Weigh each bag once.
(not yet completed)
Solution provided by Alan Fung.
Let's name the five bags of gold as A, B, C, D and E. One of them is odd and we don't know if the odd bag is lighter or heavier.
The first two weights are like these:A + B + C = 3X ----------------(weight #1) A + D = 2Y ----------------(weight #2)
X and Y are average unit weight of the combination. That is, they are roughly the weight of each bag of gold.
If X = Y, it means the weight ratio among A, B, C and D are the same. (You may check it by adjusting one of them as lighter or heavier, X will not equal to Y). Because A, B, C and D are the same, E must be odd. So the final weight will be to weigh E and that will be the answer.
If X < Y, it is because "B or C is lighter" or "A or D is heavier".
If X > Y, it is because "B or C is heavier" or "A or D is lighter". The final weight will be:C + D + E = 3Z ----------------(weight #3)
The reasons behind picking C, D and E is because now we know E has to be normal, we need to pick E as reference and two bags from the lighter and heavier possibilities. I tried to pick A but it wouldn't work because I shouldn't pick the same thing with the same coefficient that appears in all three equations. By the same token, C and B are interchangeable.

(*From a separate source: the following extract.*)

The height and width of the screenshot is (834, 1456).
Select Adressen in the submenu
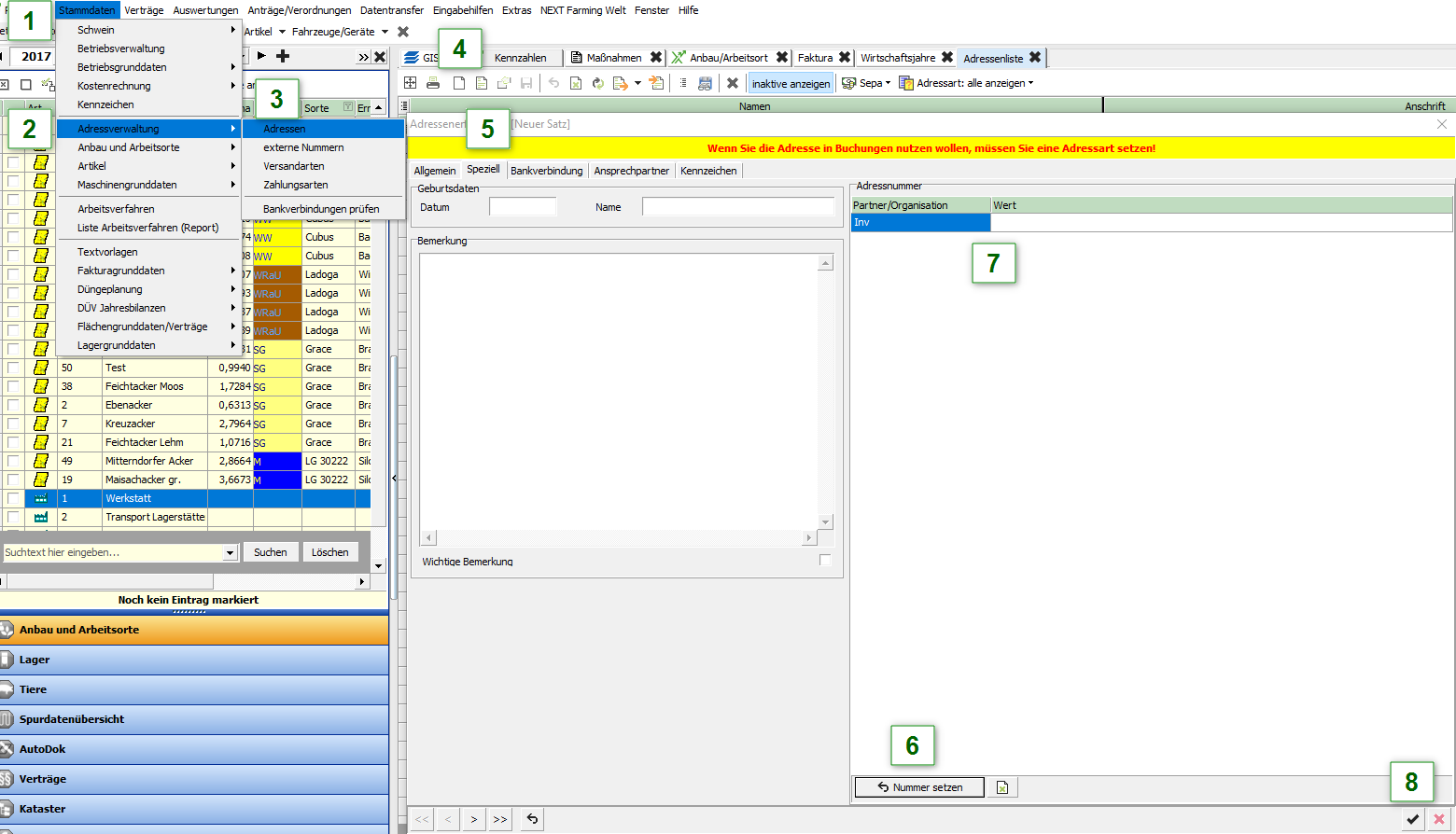tap(285, 129)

Now to make the solution easier to understand, I will start with the solution and work out the weight comparisons.
If X < Y
If B is lighter, X < Z and Y = Z
If C is lighter, X = Z and Y > Z
If A is heavier, X > Z and Y > Z
If D is heavier, X < Z and Y > Z
If X > Y
If B is heavier, X > Z and Y = Z
If C is heavier, X = Z and Y < Z
If A is lighter, X < Z and Y < Z
If D is lighter, X > Z and Y < Z
Because all results from weights comparisons are unique, we covered all possible solutions.
For the second part of the question, to know how exactly does the odd bag weigh, we can use simple substitution to work it out. For example, if we found B is odd, B = 3X - 2Y.